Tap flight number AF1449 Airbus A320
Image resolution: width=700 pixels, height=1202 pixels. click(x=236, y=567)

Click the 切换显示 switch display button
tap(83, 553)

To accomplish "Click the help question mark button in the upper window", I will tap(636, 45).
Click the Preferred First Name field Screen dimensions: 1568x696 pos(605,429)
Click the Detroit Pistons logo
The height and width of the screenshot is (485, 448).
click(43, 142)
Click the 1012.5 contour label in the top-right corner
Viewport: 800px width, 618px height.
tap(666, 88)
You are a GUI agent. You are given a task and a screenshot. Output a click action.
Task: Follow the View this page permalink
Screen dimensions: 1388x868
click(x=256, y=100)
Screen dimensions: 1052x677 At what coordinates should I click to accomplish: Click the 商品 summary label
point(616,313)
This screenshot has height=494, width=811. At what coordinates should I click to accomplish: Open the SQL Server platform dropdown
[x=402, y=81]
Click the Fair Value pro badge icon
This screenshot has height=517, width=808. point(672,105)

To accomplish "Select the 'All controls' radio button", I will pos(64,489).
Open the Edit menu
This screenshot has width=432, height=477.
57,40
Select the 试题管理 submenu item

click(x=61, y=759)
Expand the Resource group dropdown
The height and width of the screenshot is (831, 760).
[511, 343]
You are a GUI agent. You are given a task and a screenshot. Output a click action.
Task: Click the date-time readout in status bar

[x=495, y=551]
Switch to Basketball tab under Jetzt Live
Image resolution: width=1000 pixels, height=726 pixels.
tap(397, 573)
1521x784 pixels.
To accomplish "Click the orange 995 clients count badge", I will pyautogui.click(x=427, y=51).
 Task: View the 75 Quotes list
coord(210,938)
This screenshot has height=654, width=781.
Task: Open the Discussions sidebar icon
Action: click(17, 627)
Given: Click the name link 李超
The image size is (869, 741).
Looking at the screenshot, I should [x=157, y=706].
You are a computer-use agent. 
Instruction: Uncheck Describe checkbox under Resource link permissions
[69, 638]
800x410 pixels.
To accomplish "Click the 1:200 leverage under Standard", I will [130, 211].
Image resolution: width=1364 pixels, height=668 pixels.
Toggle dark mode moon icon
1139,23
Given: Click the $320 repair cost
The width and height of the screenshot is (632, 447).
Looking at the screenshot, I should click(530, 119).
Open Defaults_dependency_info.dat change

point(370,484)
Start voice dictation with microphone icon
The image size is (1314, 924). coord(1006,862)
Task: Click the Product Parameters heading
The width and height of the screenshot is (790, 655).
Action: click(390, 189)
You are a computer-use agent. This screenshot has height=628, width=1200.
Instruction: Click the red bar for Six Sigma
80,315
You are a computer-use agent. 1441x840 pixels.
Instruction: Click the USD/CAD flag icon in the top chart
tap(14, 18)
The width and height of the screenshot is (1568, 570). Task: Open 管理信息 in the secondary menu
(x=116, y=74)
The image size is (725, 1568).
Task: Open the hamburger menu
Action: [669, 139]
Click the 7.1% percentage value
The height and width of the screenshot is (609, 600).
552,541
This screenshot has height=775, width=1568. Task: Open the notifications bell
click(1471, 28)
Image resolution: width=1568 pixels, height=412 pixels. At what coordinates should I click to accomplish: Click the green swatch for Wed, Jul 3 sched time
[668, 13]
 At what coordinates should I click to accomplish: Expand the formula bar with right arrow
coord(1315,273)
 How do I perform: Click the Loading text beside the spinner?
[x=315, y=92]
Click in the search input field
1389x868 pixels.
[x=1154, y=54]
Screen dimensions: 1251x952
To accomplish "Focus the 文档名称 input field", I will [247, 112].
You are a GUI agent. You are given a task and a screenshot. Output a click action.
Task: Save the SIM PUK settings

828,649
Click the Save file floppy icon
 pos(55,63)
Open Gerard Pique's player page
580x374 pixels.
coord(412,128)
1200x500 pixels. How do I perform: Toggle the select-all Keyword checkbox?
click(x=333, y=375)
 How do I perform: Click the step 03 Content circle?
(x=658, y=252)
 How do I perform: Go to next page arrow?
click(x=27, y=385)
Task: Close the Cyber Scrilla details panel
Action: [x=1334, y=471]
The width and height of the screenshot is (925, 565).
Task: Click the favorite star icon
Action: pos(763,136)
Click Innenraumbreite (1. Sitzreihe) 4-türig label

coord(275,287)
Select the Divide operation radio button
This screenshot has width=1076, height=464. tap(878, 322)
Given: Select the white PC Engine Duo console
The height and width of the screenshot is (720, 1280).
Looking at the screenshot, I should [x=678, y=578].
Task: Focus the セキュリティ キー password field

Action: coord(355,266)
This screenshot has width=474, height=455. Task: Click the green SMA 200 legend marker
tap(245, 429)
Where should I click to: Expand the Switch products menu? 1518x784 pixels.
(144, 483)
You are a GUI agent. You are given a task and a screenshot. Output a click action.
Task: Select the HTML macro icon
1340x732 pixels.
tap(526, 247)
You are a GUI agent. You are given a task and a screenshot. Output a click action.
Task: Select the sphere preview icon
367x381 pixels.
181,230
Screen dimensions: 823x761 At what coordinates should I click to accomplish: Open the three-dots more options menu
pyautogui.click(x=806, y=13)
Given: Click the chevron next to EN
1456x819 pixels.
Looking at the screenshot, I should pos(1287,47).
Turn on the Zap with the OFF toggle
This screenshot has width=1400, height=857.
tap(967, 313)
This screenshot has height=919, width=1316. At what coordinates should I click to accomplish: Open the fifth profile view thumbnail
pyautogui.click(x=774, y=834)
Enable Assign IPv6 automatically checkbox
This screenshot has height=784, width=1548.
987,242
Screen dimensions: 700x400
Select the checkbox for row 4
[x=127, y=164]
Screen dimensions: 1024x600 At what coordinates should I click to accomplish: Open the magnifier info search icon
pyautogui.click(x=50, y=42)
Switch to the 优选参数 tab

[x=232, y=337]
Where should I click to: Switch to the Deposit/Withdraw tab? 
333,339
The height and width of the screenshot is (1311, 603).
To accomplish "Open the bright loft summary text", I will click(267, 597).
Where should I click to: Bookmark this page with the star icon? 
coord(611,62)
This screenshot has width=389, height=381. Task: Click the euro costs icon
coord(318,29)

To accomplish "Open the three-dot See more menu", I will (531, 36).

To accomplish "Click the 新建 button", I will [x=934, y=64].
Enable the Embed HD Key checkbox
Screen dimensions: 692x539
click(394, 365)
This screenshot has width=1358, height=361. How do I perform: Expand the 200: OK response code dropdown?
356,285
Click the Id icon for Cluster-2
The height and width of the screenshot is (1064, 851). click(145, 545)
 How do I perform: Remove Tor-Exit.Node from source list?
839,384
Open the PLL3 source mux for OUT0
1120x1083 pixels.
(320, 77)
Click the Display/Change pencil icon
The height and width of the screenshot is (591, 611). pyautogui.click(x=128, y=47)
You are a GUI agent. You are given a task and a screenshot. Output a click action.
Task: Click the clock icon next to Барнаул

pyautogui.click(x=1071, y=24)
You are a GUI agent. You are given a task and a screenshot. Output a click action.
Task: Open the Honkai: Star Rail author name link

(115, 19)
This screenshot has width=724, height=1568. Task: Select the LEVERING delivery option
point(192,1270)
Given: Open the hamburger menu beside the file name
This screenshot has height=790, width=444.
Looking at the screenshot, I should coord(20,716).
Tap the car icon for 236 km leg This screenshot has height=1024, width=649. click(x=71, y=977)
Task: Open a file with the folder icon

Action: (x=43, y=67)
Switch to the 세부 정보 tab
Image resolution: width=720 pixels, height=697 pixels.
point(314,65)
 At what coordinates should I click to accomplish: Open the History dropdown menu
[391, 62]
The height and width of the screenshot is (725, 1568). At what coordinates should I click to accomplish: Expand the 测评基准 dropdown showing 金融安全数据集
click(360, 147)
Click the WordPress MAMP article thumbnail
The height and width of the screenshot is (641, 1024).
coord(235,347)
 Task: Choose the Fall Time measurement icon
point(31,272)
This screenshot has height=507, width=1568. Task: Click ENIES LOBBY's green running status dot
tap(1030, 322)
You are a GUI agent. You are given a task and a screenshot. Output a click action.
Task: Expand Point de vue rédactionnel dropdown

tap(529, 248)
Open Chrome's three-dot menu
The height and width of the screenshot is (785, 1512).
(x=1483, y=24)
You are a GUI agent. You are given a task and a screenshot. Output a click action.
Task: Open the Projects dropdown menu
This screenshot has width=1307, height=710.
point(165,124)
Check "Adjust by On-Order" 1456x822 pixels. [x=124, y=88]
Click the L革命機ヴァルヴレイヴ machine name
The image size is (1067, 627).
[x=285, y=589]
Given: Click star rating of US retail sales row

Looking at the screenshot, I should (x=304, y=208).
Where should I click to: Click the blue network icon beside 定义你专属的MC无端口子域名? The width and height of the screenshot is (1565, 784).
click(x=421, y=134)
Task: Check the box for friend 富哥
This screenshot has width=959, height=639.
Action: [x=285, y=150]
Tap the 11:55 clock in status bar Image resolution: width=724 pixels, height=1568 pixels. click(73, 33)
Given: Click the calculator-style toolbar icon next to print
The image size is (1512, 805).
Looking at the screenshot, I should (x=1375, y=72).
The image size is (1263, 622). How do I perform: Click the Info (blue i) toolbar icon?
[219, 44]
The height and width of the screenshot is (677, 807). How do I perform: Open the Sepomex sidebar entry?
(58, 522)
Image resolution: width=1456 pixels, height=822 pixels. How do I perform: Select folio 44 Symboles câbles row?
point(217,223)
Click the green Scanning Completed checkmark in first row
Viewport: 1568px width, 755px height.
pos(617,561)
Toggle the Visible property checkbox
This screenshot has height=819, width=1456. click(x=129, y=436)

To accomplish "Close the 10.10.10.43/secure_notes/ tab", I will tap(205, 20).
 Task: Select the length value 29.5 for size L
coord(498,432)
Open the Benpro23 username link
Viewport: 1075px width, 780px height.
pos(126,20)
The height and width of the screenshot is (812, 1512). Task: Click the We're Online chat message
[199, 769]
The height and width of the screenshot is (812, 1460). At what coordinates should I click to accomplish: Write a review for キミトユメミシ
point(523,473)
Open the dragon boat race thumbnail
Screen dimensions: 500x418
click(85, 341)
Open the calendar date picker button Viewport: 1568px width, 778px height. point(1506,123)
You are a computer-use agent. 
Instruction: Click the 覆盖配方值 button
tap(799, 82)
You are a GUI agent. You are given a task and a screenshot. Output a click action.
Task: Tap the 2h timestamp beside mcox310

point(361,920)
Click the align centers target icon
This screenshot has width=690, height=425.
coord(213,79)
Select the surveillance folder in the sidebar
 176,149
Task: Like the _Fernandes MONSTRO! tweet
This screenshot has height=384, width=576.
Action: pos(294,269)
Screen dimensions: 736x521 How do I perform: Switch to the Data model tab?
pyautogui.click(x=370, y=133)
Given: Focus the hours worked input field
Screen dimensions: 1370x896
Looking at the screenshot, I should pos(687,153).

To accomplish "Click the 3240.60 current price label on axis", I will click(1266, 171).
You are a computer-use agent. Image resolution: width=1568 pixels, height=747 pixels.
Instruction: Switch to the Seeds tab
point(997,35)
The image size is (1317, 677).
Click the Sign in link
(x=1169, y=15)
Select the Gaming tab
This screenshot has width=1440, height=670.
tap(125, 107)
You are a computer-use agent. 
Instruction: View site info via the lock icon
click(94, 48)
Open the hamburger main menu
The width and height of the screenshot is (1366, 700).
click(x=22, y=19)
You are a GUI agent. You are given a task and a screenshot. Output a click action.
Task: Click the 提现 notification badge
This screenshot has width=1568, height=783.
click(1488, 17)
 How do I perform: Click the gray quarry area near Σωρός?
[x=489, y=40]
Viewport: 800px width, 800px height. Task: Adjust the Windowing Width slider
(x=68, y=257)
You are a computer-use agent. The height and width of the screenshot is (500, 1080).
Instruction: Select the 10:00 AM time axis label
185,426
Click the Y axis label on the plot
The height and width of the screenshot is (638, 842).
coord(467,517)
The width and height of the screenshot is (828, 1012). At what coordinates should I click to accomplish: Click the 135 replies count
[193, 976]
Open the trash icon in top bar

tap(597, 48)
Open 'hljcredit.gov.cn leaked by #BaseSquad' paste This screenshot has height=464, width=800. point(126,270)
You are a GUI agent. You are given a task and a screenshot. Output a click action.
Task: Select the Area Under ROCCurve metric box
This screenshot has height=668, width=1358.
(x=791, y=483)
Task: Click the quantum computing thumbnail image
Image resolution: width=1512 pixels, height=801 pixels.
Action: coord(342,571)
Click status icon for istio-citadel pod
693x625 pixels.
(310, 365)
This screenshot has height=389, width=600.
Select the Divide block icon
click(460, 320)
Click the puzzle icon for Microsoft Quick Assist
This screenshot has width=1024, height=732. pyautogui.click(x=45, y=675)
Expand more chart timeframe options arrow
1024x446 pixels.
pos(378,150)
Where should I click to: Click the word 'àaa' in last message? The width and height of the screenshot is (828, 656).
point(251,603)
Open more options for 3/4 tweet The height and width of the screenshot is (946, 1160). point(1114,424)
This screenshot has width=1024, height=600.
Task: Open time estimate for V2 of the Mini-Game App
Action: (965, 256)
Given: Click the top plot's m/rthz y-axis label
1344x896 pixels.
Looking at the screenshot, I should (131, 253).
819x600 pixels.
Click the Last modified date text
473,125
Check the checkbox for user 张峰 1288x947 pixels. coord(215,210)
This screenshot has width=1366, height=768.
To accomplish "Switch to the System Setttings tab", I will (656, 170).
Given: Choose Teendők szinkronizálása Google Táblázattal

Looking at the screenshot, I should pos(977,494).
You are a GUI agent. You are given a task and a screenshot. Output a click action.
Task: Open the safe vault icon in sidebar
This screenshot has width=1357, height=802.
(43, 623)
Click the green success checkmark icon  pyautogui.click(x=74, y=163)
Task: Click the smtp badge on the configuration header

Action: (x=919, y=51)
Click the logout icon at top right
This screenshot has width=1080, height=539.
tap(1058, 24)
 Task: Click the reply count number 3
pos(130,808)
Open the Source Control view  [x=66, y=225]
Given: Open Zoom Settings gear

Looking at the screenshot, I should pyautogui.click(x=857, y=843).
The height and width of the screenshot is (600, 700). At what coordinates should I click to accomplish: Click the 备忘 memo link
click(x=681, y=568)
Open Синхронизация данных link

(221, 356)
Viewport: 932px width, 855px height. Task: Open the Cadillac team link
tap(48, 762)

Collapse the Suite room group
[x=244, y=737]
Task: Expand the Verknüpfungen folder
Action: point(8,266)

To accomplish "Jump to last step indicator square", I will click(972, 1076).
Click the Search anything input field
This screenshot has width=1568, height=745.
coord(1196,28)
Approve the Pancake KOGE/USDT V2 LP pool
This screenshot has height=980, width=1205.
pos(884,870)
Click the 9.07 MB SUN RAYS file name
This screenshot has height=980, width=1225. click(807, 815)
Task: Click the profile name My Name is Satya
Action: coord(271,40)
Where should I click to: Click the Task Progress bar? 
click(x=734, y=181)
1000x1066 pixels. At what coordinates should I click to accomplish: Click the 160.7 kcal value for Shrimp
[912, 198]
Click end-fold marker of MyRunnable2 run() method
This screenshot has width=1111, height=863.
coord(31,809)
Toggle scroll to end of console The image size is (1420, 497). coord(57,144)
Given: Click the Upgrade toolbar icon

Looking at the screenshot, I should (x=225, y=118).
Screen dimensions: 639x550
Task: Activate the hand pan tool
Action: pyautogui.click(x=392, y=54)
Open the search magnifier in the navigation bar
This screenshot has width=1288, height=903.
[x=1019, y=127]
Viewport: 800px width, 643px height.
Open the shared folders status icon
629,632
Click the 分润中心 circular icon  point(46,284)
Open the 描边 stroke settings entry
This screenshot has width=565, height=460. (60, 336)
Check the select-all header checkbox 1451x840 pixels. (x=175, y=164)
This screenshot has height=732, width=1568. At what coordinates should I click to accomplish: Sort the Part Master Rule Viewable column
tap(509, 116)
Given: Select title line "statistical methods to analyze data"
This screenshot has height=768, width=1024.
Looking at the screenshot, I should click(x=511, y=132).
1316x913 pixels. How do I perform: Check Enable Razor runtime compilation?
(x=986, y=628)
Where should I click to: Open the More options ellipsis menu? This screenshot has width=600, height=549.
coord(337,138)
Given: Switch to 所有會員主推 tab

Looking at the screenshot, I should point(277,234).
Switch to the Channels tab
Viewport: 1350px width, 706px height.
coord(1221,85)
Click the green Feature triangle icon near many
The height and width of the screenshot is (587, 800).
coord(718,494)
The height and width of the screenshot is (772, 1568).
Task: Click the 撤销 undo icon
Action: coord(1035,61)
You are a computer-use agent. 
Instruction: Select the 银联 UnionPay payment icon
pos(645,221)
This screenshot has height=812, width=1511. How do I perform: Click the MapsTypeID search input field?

════════════════════

Rewrite every line from the one with "History dropdown menu" up to and including the one with "click(360, 147)", keeping all of its text, and add 27 to each coordinate in the answers.

_Result_.
 At what coordinates should I click to accomplish: Open the History dropdown menu
[418, 89]
The height and width of the screenshot is (725, 1568). At what coordinates should I click to accomplish: Expand the 测评基准 dropdown showing 金融安全数据集
click(387, 174)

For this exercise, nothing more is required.